Mais pourquoi « Veritas » base-t-il son opinion sur la question de religion? Je ne vois absolument pas, à moins que ce ne soit pour s’assurer votre compassion au nom de gens que vous avez toujours noblement soutenus. Mais dans le cas présent, je ne peux voir la nécessité d’une telle stratégie. Je suis certain que je n’ai pas fait la moindre allusion à quelque catégorie que ce soit, ni nationale, ni politique, ni confessionnelle; car, comme je l’ai souligné plus haut, les parties adverses d’un groupe, si ce qu’on en dit est vrai, provenaient de ces trois catégories – c.-à-d. nationalités, politiques et croyances. Et comme cela était bien connu dans notre communauté, il peut effectivement sembler malveillant que j’aie fait référence à mes amis catholiques, sachant quel était le sentiment général à leur égard.

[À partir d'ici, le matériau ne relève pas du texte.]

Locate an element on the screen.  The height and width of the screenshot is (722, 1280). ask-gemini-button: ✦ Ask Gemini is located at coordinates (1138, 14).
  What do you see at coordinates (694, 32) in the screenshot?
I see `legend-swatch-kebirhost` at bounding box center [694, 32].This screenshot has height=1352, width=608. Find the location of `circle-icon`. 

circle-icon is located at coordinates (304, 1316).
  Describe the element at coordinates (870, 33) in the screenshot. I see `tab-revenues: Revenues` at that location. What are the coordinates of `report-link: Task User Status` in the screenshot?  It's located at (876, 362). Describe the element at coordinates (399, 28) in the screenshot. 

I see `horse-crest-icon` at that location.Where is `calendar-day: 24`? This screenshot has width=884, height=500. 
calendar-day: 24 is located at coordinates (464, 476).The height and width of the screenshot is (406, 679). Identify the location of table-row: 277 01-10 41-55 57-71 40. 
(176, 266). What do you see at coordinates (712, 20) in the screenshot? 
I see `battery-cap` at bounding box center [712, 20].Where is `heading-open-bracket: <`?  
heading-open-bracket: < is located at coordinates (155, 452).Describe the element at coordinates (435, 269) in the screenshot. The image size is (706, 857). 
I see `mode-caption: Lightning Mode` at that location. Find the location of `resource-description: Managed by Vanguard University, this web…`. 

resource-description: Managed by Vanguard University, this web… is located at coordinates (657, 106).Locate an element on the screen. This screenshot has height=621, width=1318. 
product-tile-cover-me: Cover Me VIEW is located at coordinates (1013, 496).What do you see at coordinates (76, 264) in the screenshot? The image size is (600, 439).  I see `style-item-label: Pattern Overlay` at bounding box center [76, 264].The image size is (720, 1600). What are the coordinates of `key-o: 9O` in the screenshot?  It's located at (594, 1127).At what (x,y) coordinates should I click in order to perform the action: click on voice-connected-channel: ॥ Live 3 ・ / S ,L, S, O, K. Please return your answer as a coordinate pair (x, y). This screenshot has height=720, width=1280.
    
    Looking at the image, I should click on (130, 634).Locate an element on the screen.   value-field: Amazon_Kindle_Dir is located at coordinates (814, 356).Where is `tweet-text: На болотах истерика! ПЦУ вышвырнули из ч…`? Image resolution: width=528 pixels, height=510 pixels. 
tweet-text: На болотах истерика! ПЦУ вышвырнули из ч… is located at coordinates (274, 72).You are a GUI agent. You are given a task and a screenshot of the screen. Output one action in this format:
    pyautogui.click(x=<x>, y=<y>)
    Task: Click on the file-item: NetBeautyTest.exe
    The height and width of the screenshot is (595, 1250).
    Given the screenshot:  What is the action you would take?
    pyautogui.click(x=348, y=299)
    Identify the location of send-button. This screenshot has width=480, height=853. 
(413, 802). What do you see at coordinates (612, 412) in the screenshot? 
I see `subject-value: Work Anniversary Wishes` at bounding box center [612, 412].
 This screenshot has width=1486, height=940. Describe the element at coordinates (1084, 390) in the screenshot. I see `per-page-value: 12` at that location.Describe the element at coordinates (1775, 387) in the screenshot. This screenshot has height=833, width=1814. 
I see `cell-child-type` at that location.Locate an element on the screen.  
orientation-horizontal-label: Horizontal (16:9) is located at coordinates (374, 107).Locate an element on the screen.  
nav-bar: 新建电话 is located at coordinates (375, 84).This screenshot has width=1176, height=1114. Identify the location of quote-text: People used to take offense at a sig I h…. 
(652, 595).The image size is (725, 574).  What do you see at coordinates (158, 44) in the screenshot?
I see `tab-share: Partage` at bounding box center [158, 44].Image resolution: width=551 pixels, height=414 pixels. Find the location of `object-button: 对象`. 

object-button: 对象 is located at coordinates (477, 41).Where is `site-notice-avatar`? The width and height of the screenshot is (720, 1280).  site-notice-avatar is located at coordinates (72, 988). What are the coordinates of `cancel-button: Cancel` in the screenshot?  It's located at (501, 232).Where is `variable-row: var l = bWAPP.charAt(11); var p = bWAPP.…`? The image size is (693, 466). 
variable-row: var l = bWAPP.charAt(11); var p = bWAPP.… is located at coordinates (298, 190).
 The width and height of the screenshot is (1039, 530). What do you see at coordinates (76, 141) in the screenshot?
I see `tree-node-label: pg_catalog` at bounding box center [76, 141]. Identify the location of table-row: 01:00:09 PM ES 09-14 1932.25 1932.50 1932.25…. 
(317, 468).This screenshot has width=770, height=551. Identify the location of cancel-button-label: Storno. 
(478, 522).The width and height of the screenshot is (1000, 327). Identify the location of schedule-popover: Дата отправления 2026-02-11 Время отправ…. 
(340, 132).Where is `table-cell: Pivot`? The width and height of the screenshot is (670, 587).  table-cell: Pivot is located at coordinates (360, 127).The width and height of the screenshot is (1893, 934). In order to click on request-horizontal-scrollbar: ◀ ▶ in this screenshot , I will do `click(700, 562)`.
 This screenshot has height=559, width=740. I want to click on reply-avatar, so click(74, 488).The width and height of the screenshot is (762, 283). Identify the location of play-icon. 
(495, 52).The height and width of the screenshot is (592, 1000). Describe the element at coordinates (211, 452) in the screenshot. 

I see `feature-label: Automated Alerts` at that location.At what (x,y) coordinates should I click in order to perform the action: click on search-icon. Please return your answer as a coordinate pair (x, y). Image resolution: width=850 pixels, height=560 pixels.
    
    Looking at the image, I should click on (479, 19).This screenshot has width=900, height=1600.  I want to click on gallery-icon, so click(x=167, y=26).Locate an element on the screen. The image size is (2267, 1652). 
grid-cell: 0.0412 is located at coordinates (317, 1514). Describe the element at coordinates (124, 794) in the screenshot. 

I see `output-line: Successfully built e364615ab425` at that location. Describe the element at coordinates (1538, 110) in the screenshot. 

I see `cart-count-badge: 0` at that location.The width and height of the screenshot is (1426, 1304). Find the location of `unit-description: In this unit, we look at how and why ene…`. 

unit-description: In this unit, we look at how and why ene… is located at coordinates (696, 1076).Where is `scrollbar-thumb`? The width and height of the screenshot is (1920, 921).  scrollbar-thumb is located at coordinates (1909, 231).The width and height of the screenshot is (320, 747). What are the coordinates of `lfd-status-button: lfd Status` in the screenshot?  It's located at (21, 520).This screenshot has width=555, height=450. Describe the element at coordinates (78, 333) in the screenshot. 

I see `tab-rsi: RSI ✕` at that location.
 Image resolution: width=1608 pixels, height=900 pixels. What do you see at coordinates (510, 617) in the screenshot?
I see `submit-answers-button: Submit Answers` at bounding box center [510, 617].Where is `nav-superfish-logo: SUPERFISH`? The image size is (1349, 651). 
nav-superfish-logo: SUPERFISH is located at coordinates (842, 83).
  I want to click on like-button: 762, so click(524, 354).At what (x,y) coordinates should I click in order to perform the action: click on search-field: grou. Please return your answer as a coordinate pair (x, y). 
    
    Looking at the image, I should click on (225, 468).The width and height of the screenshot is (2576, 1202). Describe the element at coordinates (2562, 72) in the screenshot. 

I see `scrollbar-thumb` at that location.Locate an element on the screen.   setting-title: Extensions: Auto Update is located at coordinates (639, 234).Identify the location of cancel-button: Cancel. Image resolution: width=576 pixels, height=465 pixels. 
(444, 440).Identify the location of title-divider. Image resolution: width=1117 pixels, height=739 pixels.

Tandis que nous soulevons la question, permettez-moi de faire quelques remarques qui inciteront peut-être « Veritas » à adopter une position plus indulgente. Le fait que certains membres de notre communauté aient traversé une rude épreuve alors qu’ils étaient incarcérés sous une accusation dont la loi les a innocentés est maintenant passé à l’histoire. Il est aussi devenu évident que, afin de payer une partie des lourds frais de leur défense, un appel a été lancé aux municipalités environnantes pour qu’elles les aident à s’acquitter de leur dette. J’aimerais demander à « Veritas », la question de religion a-t-elle jamais effleuré l’esprit de ceux qui ont contribué à ce fonds? A-t-elle effleuré l’esprit de toutes les confessions protestantes qui ont exprimé leur sincère compassion aux hommes pendant leur longue incarcération et durant la terrible épreuve qu’a été leur procès? Je réponds que non. Je dirai même plus, quand est venu le temps de cet important exercice, sur une population de plus de 1000 âmes à Lucan, dont seulement environ un dixième sont catholiques, les gens sollicitant l’aide financière n’ont rencontré que deux refus – et je tiens de source sûre que l’un d’eux était catholique. Quel peut alors être l’objectif de « Veritas » en insistant sur ce thème sectaire? Peut-il nommer un seul exemple dans l’histoire de Biddulph où cette question a troublé la paix et l’harmonie existant dans la communauté entre catholiques et protestants? Malgré tous nos torts, et nous reconnaissons notre part, je sais ne pas me tromper en affirmant que la question du sectarisme n’a jamais dérangé les relations paisibles d’homme à homme, quelles que soient leurs croyances. Pourquoi alors s’acharner sur les catholiques de Biddulph sans la moindre raison?

[...] Et maintenant, mon cher Monsieur, comme « Veritas » est jaloux que j’adopte son ancien nom de plume « Zoulou », je conclurai cette épître plutôt longue en signant moi-même bien à vous, BOER.